The 300 residents of Richland were evicted and that town became a bedroom community for the adjacent Hanford site, skyrocketing in population. Workers labored around the clock to build reactors and processing plants to make plutonium, a key ingredient in nuclear weapons.

The park will tell the story of those workers, plus the scientists who performed groundbreaking research and the residents who were displaced, said Chip Jenkins of the National Park Service, which is jointly developing the park with the Energy Department.

"The intention of the park is to tell the full and complex and convoluted story," Jenkins said. That story is still being developed, but will certainly include a Japanese perspective, he said.

"What happened at B Reactor changed the course of human history," Jenkins said. "They went from sparsely populated ranching communities to the first packet of plutonium over the course of 18 months."

Eventually, nine reactors were built at Hanford and operated during the Cold War to make plutonium for the U.S. nuclear arsenal. That work created more than 56 million gallons of radioactive waste that the government still spends more than $1 billion a year to maintain and clean up.

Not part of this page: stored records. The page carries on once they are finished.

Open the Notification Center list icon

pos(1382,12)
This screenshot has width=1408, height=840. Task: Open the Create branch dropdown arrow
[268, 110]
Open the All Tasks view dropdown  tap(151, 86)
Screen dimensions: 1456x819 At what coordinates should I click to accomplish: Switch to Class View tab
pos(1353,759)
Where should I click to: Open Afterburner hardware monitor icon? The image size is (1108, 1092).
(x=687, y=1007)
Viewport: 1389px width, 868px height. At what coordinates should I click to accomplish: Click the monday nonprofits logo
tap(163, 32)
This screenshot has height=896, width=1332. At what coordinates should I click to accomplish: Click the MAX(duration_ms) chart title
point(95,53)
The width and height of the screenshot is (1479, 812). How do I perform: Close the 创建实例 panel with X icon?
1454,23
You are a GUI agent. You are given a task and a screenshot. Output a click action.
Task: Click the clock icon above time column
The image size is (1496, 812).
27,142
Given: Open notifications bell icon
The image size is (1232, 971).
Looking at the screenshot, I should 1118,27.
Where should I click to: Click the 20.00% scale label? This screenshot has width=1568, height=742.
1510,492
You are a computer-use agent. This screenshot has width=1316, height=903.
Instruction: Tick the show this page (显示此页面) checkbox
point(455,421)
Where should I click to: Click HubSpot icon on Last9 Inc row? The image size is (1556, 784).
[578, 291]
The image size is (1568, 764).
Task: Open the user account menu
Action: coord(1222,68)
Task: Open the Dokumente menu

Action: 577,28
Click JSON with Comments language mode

While details of the new national park are still being worked out, French said, the Energy Department will continue its tours of the B Reactor and the old town sites that began in 2009 and fill up with some 10,000 visitors a year.

The plan is to greatly expand the number of tourists and school groups who visit the site, she said.

Tours will occur from April to October, French said. Exhibits at the B Reactor include the exposed face of the reactor and the control room, where many visitors like to sit and be photographed at control panels, she said.

The Hanford story is far from over. Jenkins noted that thousands of scientists and other workers remain active on the Hanford site, inventing and implementing new techniques to clean up the massive volume of nuclear waste.